Boxing Clever: FISK
Every week, Michael Telfer – aka Mike TV – recommends a box set to crack open. This week's selection is a hidden comedy gem from the depths of the Netflix and ITVX catalogues
If you like television, there are few greater pleasures than discovering a new show you like, and then finding there are multiple seasons waiting for you to get your eyeballs into.
This happened to me last month, when my sister recommended FISK, an Australian sitcom on Netflix and ITVX I’d never heard of. Having watched a lot of films and meaty dramas over Christmas I was in the just the mood for a bit of irreverent fun, it turned out to be just what the probate lawyer ordered.
FISK invites us into the world of Helen Tudor Fisk (Kitty Flanagan), a recently divorced lawyer who makes the unglamorous move from a big Sydney law firm to Gruber and Gruber, a small family business on the outskirts of Melbourne specialising in wills and probate.
The Grubers are siblings Ray (Marty Sheargold) and Roz (Julia Zemiro). Ray’s minimum effort, minimum fuss approach to life and work means he is happy for the wonderfully coiffed Roz to make most of the decisions for the practice, which puts her at loggerheads with Helen.

Fisk makes practicality into an Olympic sport, she wears the same loose, brown suit to work every day, never speaks above volume level three and just wants to get on with her work.
Unfortunately for Helen, she is terrible at holding her tongue. On her first day she gets barred from the coffee shop under the office and thereafter has to use the cheap machine in the convenience store on the corner. It’s a lovely little joke that punctuates throughout the three seasons made so far, long after the coffee shop is replaced by a smoothie bar.
She clashes with Roz on pretty much everything; from her vicelike grip on office protocols and the key to the communal toilet, to her cake choices and her views on how the firm’s ‘prestige’ clients should be mollycoddled.
Making up the office family is receptionist, probate clerk and self-appointed ‘webmaster’ George (Aaron Chen), an ally for Helen and an oasis of sanity in her early days with the Grubers.
FISK is a delight. Helen and the Grubers form a three-way odd couple that just gets better as the seasons pass. Each episode brings a new will and a new warring family for the newest recruit to roll her eyes at - perpetually perplexed by the weirdos the world deposits in her office.
The humour is gentle and warm but also consistently brilliant, and I regularly found myself laughing out loud as Helen awkwardly fumbles her way into or out of another fine mess.
Lead star Kitty Flanagan is a well know stand up comedian and satirist in Australia and she created the show and wrote it with her sister Penny. Across the 18 episodes there are countless guest stars, including comedian Sam Campbell, Debra Lawrance from Home and Away, and many other talented antipodeans that I didn’t recognise.

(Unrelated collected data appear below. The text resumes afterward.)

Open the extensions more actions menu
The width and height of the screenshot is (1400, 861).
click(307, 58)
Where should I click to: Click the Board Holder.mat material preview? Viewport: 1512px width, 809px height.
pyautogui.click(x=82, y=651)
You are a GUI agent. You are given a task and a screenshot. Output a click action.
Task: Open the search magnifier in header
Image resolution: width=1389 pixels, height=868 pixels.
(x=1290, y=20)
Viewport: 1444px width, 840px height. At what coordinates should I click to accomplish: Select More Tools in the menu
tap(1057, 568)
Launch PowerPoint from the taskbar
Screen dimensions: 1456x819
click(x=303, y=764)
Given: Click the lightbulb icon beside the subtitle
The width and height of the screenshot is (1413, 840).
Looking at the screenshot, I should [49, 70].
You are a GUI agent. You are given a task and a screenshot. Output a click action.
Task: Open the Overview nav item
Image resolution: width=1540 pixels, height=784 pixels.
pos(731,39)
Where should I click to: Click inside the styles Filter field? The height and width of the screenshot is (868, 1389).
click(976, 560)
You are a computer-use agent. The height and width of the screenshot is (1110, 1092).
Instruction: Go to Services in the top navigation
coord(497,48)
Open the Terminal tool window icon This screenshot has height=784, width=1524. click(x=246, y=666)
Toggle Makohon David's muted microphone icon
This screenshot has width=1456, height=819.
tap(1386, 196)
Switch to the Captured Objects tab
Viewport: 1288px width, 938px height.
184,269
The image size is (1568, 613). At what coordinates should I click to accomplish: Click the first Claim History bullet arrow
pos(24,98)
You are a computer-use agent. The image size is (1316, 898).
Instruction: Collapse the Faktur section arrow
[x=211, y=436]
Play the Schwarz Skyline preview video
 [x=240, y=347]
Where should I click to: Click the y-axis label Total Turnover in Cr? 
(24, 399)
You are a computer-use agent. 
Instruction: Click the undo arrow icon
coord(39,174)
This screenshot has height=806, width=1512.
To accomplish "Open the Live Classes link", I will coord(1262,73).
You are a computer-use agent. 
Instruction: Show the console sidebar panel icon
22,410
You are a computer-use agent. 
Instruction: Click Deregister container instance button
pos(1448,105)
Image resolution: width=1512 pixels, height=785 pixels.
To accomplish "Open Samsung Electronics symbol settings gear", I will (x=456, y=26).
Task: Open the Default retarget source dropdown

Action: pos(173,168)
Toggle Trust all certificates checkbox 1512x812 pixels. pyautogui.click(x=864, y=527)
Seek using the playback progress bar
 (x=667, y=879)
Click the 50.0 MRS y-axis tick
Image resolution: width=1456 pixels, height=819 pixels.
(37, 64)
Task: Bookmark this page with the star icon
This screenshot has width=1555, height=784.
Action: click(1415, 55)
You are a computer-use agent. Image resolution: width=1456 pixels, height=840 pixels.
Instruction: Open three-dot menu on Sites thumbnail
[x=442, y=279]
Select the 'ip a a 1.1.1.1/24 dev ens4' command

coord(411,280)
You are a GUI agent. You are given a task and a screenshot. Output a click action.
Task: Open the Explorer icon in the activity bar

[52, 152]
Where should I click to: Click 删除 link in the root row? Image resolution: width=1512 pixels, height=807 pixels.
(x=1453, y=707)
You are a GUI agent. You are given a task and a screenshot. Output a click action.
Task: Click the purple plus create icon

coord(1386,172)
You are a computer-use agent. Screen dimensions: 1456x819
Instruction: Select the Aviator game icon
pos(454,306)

I must confess I haven’t watched many Australian sitcoms (Harold and Lou’s part time double act in Neighbours aside) but after seeing how much wry humour Ray can imbue into a run of the mill “Good one mate”, I’m starting to think theirs may be an inherently hilarious accent.
Perhaps I’ll try some more while I wait and hope for the fourth season of FISK, for which there is steadily increasing demand as the series gathers new fans in the US and UK on Netflix. I’d be forever in your debt if you could vote with your remote and give it a go.